━━━━━ MATERIAL SUPPLIED

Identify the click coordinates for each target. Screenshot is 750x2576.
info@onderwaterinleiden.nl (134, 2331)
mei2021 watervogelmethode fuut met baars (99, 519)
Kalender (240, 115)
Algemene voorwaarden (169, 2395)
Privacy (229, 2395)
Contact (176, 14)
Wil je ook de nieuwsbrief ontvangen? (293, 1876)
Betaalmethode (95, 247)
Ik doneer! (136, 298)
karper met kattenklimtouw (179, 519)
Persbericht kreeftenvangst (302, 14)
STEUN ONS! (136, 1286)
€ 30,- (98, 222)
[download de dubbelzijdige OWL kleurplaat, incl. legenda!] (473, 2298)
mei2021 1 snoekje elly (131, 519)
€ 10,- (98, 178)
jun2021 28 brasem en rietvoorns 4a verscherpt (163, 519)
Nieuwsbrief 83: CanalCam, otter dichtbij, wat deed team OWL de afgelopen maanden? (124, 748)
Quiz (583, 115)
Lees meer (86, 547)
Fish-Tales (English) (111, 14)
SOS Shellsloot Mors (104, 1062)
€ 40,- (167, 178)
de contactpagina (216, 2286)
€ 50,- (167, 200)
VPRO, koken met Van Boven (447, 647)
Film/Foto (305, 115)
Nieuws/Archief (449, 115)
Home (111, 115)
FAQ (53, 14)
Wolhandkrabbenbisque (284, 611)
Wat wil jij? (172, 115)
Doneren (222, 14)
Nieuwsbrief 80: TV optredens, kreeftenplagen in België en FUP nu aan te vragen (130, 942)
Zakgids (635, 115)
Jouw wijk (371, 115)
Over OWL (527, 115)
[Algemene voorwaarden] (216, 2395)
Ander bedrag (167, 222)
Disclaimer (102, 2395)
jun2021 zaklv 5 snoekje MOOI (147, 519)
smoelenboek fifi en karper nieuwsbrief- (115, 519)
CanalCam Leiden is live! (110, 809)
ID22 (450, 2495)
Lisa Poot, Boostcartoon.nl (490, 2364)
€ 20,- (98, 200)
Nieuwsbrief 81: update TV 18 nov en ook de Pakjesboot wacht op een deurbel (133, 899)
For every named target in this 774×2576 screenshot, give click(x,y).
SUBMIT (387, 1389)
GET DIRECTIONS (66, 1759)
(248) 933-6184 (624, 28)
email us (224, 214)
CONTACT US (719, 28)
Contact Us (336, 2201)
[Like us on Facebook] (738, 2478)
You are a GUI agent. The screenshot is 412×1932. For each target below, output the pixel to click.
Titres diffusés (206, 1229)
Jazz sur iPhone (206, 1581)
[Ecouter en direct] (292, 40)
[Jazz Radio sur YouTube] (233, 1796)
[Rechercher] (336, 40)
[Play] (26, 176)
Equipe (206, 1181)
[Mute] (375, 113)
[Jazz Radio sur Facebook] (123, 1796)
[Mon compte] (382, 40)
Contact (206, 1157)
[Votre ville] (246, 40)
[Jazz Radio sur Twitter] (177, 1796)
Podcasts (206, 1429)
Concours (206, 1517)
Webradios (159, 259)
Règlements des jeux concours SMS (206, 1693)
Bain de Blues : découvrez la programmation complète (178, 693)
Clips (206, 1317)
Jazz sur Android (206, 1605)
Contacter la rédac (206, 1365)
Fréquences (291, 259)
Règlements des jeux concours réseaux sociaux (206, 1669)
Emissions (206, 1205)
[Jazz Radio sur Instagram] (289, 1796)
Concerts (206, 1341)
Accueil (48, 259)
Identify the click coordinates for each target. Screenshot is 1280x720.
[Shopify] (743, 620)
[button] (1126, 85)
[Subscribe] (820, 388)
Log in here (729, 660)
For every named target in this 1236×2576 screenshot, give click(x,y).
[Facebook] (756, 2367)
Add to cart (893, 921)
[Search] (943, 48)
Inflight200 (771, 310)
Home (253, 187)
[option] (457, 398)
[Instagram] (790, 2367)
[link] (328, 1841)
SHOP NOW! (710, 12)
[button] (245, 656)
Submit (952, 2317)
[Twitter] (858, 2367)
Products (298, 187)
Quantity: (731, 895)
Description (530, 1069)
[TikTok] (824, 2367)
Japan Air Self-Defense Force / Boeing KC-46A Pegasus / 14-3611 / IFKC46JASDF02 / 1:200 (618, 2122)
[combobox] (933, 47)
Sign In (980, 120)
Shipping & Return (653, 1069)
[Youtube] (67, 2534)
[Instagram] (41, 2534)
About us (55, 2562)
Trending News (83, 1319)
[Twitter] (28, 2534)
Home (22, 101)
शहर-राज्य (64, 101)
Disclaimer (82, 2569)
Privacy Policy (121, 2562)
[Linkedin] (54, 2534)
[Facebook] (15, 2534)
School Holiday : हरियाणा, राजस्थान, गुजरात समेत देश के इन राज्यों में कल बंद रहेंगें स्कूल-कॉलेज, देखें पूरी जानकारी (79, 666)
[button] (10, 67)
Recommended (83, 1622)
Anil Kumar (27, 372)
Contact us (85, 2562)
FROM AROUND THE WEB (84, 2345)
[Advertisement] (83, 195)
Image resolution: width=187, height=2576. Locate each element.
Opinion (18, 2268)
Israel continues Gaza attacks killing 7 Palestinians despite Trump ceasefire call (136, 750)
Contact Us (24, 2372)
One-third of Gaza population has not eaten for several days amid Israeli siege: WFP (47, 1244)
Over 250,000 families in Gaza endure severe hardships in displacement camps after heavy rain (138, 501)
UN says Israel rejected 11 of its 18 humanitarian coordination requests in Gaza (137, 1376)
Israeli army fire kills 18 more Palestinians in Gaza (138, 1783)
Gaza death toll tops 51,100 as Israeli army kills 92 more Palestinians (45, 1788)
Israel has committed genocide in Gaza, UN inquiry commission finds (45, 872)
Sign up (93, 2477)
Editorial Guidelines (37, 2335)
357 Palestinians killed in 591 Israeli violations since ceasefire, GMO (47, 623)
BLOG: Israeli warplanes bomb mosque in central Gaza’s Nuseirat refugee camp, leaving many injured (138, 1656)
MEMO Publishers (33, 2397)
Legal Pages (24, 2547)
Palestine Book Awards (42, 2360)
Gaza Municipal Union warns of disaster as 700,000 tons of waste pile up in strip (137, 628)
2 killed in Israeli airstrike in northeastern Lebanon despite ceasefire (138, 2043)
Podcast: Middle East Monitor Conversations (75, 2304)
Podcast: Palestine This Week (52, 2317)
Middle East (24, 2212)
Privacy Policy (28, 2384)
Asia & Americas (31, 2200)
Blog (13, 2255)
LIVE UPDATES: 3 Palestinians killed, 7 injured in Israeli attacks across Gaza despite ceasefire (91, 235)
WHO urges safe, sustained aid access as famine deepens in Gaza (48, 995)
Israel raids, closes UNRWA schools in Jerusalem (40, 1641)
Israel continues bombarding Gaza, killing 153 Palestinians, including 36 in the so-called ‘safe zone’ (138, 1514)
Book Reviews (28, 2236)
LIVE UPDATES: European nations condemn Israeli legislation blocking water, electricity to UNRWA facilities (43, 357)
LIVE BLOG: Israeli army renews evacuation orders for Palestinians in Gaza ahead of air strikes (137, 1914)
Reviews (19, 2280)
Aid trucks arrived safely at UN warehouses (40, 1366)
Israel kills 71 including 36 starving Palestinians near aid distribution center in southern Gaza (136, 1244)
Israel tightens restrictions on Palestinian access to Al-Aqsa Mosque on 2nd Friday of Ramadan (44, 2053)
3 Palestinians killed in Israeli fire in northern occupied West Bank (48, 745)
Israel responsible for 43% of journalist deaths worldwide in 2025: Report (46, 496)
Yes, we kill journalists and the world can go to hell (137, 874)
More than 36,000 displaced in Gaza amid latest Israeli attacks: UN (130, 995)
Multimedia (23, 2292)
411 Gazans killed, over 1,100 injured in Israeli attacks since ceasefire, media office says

━━━━━━━━━━

* _ASSIGNMENT_
Can you give every line above again, exactly as written?

* _RESULT OF THIS EXERCISE_
Identify the click coordinates for each target. Screenshot is 750x2576.
info@onderwaterinleiden.nl (134, 2331)
mei2021 watervogelmethode fuut met baars (99, 519)
Kalender (240, 115)
Algemene voorwaarden (169, 2395)
Privacy (229, 2395)
Contact (176, 14)
Wil je ook de nieuwsbrief ontvangen? (293, 1876)
Betaalmethode (95, 247)
Ik doneer! (136, 298)
karper met kattenklimtouw (179, 519)
Persbericht kreeftenvangst (302, 14)
STEUN ONS! (136, 1286)
€ 30,- (98, 222)
[download de dubbelzijdige OWL kleurplaat, incl. legenda!] (473, 2298)
mei2021 1 snoekje elly (131, 519)
€ 10,- (98, 178)
jun2021 28 brasem en rietvoorns 4a verscherpt (163, 519)
Nieuwsbrief 83: CanalCam, otter dichtbij, wat deed team OWL de afgelopen maanden? (124, 748)
Quiz (583, 115)
Lees meer (86, 547)
Fish-Tales (English) (111, 14)
SOS Shellsloot Mors (104, 1062)
€ 40,- (167, 178)
de contactpagina (216, 2286)
€ 50,- (167, 200)
VPRO, koken met Van Boven (447, 647)
Film/Foto (305, 115)
Nieuws/Archief (449, 115)
Home (111, 115)
FAQ (53, 14)
Wolhandkrabbenbisque (284, 611)
Wat wil jij? (172, 115)
Doneren (222, 14)
Nieuwsbrief 80: TV optredens, kreeftenplagen in België en FUP nu aan te vragen (130, 942)
Zakgids (635, 115)
Jouw wijk (371, 115)
Over OWL (527, 115)
[Algemene voorwaarden] (216, 2395)
Ander bedrag (167, 222)
Disclaimer (102, 2395)
jun2021 zaklv 5 snoekje MOOI (147, 519)
smoelenboek fifi en karper nieuwsbrief- (115, 519)
CanalCam Leiden is live! (110, 809)
ID22 (450, 2495)
Lisa Poot, Boostcartoon.nl (490, 2364)
€ 20,- (98, 200)
Nieuwsbrief 81: update TV 18 nov en ook de Pakjesboot wacht op een deurbel (133, 899)
For every named target in this 774×2576 screenshot, give click(x,y).
SUBMIT (387, 1389)
GET DIRECTIONS (66, 1759)
(248) 933-6184 (624, 28)
email us (224, 214)
CONTACT US (719, 28)
Contact Us (336, 2201)
[Like us on Facebook] (738, 2478)
You are a GUI agent. The screenshot is 412×1932. For each target below, output the pixel to click.
Titres diffusés (206, 1229)
Jazz sur iPhone (206, 1581)
[Ecouter en direct] (292, 40)
[Jazz Radio sur YouTube] (233, 1796)
[Rechercher] (336, 40)
[Play] (26, 176)
Equipe (206, 1181)
[Mute] (375, 113)
[Jazz Radio sur Facebook] (123, 1796)
[Mon compte] (382, 40)
Contact (206, 1157)
[Votre ville] (246, 40)
[Jazz Radio sur Twitter] (177, 1796)
Podcasts (206, 1429)
Concours (206, 1517)
Webradios (159, 259)
Règlements des jeux concours SMS (206, 1693)
Bain de Blues : découvrez la programmation complète (178, 693)
Clips (206, 1317)
Jazz sur Android (206, 1605)
Contacter la rédac (206, 1365)
Fréquences (291, 259)
Règlements des jeux concours réseaux sociaux (206, 1669)
Emissions (206, 1205)
[Jazz Radio sur Instagram] (289, 1796)
Concerts (206, 1341)
Accueil (48, 259)
Identify the click coordinates for each target. Screenshot is 1280x720.
[Shopify] (743, 620)
[button] (1126, 85)
[Subscribe] (820, 388)
Log in here (729, 660)
For every named target in this 1236×2576 screenshot, give click(x,y).
[Facebook] (756, 2367)
Add to cart (893, 921)
[Search] (943, 48)
Inflight200 (771, 310)
Home (253, 187)
[option] (457, 398)
[Instagram] (790, 2367)
[link] (328, 1841)
SHOP NOW! (710, 12)
[button] (245, 656)
Submit (952, 2317)
[Twitter] (858, 2367)
Products (298, 187)
Quantity: (731, 895)
Description (530, 1069)
[TikTok] (824, 2367)
Japan Air Self-Defense Force / Boeing KC-46A Pegasus / 14-3611 / IFKC46JASDF02 / 1:200 (618, 2122)
[combobox] (933, 47)
Sign In (980, 120)
Shipping & Return (653, 1069)
[Youtube] (67, 2534)
[Instagram] (41, 2534)
About us (55, 2562)
Trending News (83, 1319)
[Twitter] (28, 2534)
Home (22, 101)
शहर-राज्य (64, 101)
Disclaimer (82, 2569)
Privacy Policy (121, 2562)
[Linkedin] (54, 2534)
[Facebook] (15, 2534)
School Holiday : हरियाणा, राजस्थान, गुजरात समेत देश के इन राज्यों में कल बंद रहेंगें स्कूल-कॉलेज, देखें पूरी जानकारी (79, 666)
[button] (10, 67)
Recommended (83, 1622)
Anil Kumar (27, 372)
Contact us (85, 2562)
FROM AROUND THE WEB (84, 2345)
[Advertisement] (83, 195)
Image resolution: width=187, height=2576. Locate each element.
Opinion (18, 2268)
Israel continues Gaza attacks killing 7 Palestinians despite Trump ceasefire call (136, 750)
Contact Us (24, 2372)
One-third of Gaza population has not eaten for several days amid Israeli siege: WFP (47, 1244)
Over 250,000 families in Gaza endure severe hardships in displacement camps after heavy rain (138, 501)
UN says Israel rejected 11 of its 18 humanitarian coordination requests in Gaza (137, 1376)
Israeli army fire kills 18 more Palestinians in Gaza (138, 1783)
Gaza death toll tops 51,100 as Israeli army kills 92 more Palestinians (45, 1788)
Israel has committed genocide in Gaza, UN inquiry commission finds (45, 872)
Sign up (93, 2477)
Editorial Guidelines (37, 2335)
357 Palestinians killed in 591 Israeli violations since ceasefire, GMO (47, 623)
BLOG: Israeli warplanes bomb mosque in central Gaza’s Nuseirat refugee camp, leaving many injured (138, 1656)
MEMO Publishers (33, 2397)
Legal Pages (24, 2547)
Palestine Book Awards (42, 2360)
Gaza Municipal Union warns of disaster as 700,000 tons of waste pile up in strip (137, 628)
2 killed in Israeli airstrike in northeastern Lebanon despite ceasefire (138, 2043)
Podcast: Middle East Monitor Conversations (75, 2304)
Podcast: Palestine This Week (52, 2317)
Middle East (24, 2212)
Privacy Policy (28, 2384)
Asia & Americas (31, 2200)
Blog (13, 2255)
LIVE UPDATES: 3 Palestinians killed, 7 injured in Israeli attacks across Gaza despite ceasefire (91, 235)
WHO urges safe, sustained aid access as famine deepens in Gaza (48, 995)
Israel raids, closes UNRWA schools in Jerusalem (40, 1641)
Israel continues bombarding Gaza, killing 153 Palestinians, including 36 in the so-called ‘safe zone’ (138, 1514)
Book Reviews (28, 2236)
LIVE UPDATES: European nations condemn Israeli legislation blocking water, electricity to UNRWA facilities (43, 357)
LIVE BLOG: Israeli army renews evacuation orders for Palestinians in Gaza ahead of air strikes (137, 1914)
Reviews (19, 2280)
Aid trucks arrived safely at UN warehouses (40, 1366)
Israel kills 71 including 36 starving Palestinians near aid distribution center in southern Gaza (136, 1244)
Israel tightens restrictions on Palestinian access to Al-Aqsa Mosque on 2nd Friday of Ramadan (44, 2053)
3 Palestinians killed in Israeli fire in northern occupied West Bank (48, 745)
Israel responsible for 43% of journalist deaths worldwide in 2025: Report (46, 496)
Yes, we kill journalists and the world can go to hell (137, 874)
More than 36,000 displaced in Gaza amid latest Israeli attacks: UN (130, 995)
Multimedia (23, 2292)
411 Gazans killed, over 1,100 injured in Israeli attacks since ceasefire, media office says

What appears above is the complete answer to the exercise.